------ Given text

It is noteworthy that the upsurge of church life in the 1890's and first decade of the 1900's was seen at that time as being all of one piece. Said a writer in the February 15, 1900, Herald of Truth:

Wonderful revivals in many of our churches East and West, the introduction of Youth People's Meetings, Sunday schools, and Bible Conferences, the founding of Elkhart Institute, Home and Foreign Missions, Orphans' and Old

People's Homes, regular evangelizing tours, the Mennonite Book and Tract Society, the "Young People's Paper," and the "Institute Monthly," new books and other literary work "by our own people"-all these within a few short years, show the fruits of these great influences, and of many years of preparation and toil.

It is in the context of an awakening church that the growth of

charitable institutions can best be understood. Two such institutions came into being, the one an orphanage and the other a home for aged.

In 1896 David Garber, formerly a minister from Indiana, and his father-in-law, S. K. Plank, a deacon in Wayne County, opened an orphanage on their farm near Weilersville, Ohio.' The first inmates were six motherless children, soon followed by others. "The object of this Home was to bring up the children for Christ and the church and if possible place them in suitable homes." Support for this new venture came from congregations in Ohio and other states.

------------

» Given task 1
Reproduce word for word the part of the church history passage starting at "People's Homes, regular" and ending at "preparation and toil.".
» Given task 2
Summarize the church history passage in two sentences.
Answer using only the church history passage.

------ Provided data

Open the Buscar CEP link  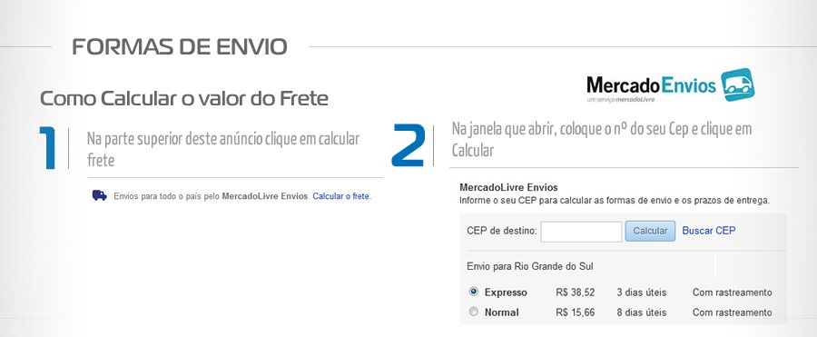click(709, 231)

------------

» Full answer 1
People's Homes, regular evangelizing tours, the Mennonite Book and Tract Society, the "Young People's Paper," and the "Institute Monthly," new books and other literary work "by our own people"-all these within a few short years, show the fruits of these great influences, and of many years of preparation and toil.

» Full answer 2
The upsurge of church life in the 1890s and first decade of the 1900s was seen at the time as all of one piece, bringing revivals, Sunday schools, missions, Elkhart Institute, homes, and new publications within a few short years. Within this awakening two charitable institutions arose, an orphanage and a home for the aged, the orphanage opened in 1896 by David Garber and S. K. Plank on their farm near Weilersville, Ohio, with support from congregations in Ohio and other states.